### DATA FOR ANALYSIS

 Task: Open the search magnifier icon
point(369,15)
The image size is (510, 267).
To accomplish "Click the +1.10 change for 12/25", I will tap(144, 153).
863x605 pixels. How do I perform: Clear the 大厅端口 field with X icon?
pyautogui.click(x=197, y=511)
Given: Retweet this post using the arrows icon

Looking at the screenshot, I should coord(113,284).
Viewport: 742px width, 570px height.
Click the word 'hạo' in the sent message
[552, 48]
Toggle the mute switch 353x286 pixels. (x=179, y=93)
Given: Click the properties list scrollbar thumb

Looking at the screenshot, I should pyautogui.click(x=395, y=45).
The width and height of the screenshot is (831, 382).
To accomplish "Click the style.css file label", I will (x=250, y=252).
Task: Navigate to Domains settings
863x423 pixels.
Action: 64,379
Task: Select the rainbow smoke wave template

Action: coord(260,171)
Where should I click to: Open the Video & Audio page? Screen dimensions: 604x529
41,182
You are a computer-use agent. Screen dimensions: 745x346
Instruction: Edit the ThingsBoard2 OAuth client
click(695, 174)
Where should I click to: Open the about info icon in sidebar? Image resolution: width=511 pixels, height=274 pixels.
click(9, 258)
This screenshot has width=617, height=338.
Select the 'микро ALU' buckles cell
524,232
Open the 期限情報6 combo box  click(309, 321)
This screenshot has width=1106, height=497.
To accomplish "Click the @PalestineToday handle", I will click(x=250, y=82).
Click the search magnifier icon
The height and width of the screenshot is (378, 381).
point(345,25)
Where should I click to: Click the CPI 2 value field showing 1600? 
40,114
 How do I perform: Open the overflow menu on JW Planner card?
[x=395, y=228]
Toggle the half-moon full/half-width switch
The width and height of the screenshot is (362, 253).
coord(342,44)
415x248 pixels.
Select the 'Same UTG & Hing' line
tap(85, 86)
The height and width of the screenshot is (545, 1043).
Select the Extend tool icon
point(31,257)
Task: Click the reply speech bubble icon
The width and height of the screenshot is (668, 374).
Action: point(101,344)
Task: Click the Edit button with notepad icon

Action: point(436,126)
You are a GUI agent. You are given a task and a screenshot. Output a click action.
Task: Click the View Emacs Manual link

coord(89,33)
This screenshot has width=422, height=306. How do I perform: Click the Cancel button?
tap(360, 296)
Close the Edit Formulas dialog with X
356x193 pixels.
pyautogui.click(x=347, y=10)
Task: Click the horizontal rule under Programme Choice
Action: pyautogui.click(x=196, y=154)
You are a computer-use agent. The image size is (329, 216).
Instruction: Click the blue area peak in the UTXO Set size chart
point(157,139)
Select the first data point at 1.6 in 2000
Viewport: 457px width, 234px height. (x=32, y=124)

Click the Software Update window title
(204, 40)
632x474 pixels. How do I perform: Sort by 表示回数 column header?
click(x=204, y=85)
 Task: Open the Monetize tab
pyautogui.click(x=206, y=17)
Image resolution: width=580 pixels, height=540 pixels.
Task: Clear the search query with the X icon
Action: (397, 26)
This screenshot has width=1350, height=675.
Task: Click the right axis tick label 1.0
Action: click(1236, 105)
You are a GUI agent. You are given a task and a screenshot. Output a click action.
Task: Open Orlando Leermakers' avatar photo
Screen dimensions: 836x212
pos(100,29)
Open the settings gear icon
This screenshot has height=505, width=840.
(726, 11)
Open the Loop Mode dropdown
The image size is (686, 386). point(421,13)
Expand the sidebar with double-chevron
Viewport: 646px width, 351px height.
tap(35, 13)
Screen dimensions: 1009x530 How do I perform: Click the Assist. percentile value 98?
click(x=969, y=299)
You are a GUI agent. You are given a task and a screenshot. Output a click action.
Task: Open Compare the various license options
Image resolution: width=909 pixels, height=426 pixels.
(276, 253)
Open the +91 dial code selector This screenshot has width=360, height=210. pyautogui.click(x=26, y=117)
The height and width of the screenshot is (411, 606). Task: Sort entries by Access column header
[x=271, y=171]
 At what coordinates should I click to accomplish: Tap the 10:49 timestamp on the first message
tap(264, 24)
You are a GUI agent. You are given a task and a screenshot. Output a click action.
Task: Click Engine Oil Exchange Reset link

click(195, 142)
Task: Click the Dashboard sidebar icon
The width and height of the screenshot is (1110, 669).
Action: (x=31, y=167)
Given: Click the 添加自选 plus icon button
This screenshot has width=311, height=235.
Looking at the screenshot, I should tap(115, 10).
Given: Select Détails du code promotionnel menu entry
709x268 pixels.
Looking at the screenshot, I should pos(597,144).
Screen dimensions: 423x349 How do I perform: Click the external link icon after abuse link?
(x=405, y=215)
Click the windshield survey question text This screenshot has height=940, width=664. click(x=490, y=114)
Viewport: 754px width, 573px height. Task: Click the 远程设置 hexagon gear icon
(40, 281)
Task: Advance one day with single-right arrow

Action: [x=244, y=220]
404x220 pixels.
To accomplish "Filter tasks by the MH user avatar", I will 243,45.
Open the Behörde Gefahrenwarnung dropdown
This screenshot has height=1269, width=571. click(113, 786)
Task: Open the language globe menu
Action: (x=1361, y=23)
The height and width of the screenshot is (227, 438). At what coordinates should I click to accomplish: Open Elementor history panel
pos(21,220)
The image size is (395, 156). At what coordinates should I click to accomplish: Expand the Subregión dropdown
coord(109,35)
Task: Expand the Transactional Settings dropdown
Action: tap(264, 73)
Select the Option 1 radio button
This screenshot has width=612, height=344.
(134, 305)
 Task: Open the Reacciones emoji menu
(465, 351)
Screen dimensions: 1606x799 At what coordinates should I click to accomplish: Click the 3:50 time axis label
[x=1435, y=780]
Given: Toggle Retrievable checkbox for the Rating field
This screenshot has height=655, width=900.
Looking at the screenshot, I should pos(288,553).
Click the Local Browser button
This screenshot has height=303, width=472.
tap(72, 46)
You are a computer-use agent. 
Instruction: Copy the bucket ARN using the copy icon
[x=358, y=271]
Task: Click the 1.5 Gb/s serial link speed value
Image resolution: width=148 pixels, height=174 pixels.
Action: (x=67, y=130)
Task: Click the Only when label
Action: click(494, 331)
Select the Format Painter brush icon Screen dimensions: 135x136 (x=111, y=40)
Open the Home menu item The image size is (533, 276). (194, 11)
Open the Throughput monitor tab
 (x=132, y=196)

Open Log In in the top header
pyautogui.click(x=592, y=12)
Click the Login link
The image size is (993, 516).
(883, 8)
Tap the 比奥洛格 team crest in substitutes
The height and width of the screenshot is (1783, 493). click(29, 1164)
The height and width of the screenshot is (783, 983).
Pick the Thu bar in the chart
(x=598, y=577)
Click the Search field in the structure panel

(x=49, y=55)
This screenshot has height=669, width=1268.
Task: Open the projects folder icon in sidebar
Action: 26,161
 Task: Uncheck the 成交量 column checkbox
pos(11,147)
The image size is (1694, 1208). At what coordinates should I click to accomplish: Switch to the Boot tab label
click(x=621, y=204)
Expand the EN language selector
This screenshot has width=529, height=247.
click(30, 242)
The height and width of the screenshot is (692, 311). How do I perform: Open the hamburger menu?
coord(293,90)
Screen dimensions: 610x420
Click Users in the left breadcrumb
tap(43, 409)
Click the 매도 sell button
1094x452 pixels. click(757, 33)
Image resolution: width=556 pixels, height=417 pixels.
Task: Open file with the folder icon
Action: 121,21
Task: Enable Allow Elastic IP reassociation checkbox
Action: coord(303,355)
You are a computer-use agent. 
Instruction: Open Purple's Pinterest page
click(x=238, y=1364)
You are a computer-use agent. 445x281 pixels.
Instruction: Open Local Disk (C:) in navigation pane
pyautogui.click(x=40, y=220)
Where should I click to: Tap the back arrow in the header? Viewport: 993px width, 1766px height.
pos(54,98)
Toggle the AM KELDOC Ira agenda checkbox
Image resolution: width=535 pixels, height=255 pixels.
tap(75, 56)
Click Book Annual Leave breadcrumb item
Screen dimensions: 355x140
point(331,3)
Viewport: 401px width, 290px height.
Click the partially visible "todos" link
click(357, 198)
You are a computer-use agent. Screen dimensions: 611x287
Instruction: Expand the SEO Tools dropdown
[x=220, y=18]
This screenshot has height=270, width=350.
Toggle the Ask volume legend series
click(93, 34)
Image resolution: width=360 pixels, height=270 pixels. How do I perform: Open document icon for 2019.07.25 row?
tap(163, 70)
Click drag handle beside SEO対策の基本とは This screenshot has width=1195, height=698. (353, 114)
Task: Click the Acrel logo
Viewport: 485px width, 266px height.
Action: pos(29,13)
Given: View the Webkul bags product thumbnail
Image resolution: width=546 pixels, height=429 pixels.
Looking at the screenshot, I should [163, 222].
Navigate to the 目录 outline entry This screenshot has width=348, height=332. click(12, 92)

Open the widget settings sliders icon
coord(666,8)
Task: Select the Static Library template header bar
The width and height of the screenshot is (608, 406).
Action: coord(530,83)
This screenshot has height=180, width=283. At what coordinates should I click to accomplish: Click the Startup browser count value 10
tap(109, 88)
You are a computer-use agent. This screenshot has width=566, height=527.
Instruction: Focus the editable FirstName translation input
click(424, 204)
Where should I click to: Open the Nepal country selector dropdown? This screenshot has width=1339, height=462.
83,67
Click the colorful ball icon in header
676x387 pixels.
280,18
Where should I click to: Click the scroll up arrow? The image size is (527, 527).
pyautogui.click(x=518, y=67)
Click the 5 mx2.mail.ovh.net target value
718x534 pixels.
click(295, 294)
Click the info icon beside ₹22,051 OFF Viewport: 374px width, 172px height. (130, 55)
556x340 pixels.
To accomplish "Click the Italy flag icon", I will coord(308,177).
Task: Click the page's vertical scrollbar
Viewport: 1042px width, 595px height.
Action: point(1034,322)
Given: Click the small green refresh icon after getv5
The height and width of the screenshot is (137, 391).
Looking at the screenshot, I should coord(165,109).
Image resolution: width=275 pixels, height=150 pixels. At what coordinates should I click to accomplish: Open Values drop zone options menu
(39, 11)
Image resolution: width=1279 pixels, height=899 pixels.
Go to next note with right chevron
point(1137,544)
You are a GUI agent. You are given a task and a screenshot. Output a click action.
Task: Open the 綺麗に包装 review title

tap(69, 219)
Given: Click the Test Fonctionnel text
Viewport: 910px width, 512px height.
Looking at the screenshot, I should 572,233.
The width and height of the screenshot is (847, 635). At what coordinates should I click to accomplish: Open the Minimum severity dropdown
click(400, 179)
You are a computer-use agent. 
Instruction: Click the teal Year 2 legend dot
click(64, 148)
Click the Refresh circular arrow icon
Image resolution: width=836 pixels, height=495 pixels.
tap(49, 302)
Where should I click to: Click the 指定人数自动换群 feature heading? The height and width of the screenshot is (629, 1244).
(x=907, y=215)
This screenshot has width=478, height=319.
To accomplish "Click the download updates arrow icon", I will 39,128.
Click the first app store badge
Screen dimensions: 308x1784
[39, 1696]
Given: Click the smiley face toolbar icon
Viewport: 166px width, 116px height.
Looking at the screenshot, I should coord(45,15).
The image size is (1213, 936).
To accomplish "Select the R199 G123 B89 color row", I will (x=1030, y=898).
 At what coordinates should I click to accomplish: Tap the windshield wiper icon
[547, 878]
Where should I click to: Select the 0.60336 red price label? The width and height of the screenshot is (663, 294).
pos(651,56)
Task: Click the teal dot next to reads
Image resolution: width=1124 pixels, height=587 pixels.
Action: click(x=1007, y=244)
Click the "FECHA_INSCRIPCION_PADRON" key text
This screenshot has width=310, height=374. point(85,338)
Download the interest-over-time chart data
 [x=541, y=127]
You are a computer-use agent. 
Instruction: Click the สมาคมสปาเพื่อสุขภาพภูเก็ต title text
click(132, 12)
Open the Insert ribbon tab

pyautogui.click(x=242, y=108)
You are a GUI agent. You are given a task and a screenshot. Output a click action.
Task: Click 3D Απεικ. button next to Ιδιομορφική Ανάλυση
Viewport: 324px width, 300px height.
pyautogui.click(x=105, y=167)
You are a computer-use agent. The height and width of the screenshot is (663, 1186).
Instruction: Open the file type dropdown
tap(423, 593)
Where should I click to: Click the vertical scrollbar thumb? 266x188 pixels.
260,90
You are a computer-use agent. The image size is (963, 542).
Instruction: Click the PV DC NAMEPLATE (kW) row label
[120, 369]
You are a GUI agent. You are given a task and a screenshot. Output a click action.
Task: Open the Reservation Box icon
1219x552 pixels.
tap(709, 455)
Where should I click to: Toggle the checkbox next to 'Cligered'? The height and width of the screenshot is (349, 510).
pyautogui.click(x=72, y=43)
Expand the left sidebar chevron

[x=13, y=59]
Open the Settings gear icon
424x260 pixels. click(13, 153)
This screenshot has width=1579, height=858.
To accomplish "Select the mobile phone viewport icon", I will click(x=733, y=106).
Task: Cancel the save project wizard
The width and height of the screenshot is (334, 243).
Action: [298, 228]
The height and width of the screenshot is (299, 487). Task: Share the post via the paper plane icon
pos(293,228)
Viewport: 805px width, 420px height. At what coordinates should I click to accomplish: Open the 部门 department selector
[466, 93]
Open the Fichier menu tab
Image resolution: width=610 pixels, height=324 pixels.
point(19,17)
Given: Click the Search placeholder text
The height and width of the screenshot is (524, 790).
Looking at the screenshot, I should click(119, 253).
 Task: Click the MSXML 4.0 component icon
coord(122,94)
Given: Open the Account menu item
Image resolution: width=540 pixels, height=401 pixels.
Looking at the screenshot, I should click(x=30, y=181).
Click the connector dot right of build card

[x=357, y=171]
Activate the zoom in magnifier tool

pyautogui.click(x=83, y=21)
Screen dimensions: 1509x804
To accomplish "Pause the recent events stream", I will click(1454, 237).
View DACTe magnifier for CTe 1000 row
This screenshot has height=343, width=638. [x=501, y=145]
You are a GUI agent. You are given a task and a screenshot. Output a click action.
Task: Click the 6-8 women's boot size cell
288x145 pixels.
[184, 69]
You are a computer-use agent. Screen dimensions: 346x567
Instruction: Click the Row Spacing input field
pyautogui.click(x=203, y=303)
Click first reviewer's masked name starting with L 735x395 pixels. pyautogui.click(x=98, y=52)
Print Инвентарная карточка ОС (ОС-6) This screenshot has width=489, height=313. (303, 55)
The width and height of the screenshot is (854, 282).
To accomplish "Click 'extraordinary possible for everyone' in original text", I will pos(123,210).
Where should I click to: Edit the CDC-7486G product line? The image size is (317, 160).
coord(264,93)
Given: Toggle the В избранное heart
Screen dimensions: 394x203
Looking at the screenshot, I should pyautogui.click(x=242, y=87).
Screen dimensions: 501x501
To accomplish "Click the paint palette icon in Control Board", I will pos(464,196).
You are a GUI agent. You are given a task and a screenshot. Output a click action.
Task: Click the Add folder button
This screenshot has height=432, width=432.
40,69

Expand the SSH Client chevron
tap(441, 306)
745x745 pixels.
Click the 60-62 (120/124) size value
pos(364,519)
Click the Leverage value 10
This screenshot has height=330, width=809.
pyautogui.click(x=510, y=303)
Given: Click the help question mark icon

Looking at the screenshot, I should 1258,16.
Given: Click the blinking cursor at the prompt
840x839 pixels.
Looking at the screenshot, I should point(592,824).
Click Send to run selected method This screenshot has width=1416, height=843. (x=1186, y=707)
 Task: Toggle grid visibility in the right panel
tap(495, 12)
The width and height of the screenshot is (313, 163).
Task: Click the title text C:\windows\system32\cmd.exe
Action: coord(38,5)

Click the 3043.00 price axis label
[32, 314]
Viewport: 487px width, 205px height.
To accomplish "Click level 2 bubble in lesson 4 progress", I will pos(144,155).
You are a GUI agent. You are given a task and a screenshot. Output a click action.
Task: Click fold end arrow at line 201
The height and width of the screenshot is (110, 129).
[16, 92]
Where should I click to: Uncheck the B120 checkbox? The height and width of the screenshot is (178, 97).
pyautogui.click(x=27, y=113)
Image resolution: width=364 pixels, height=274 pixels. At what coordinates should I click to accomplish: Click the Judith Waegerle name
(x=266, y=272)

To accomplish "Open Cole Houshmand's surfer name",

### EXERCISE
From the data above, return every line from the line that has "Where should I click to: Open the Video" up to and including the line that has "Click the search magnifier icon", exactly.

### OUTPUT OF THE EXERCISE
Where should I click to: Open the Video & Audio page? Screen dimensions: 604x529
41,182
You are a computer-use agent. Screen dimensions: 745x346
Instruction: Edit the ThingsBoard2 OAuth client
click(695, 174)
Where should I click to: Open the about info icon in sidebar? Image resolution: width=511 pixels, height=274 pixels.
click(9, 258)
This screenshot has width=617, height=338.
Select the 'микро ALU' buckles cell
524,232
Open the 期限情報6 combo box  click(309, 321)
This screenshot has width=1106, height=497.
To accomplish "Click the @PalestineToday handle", I will click(x=250, y=82).
Click the search magnifier icon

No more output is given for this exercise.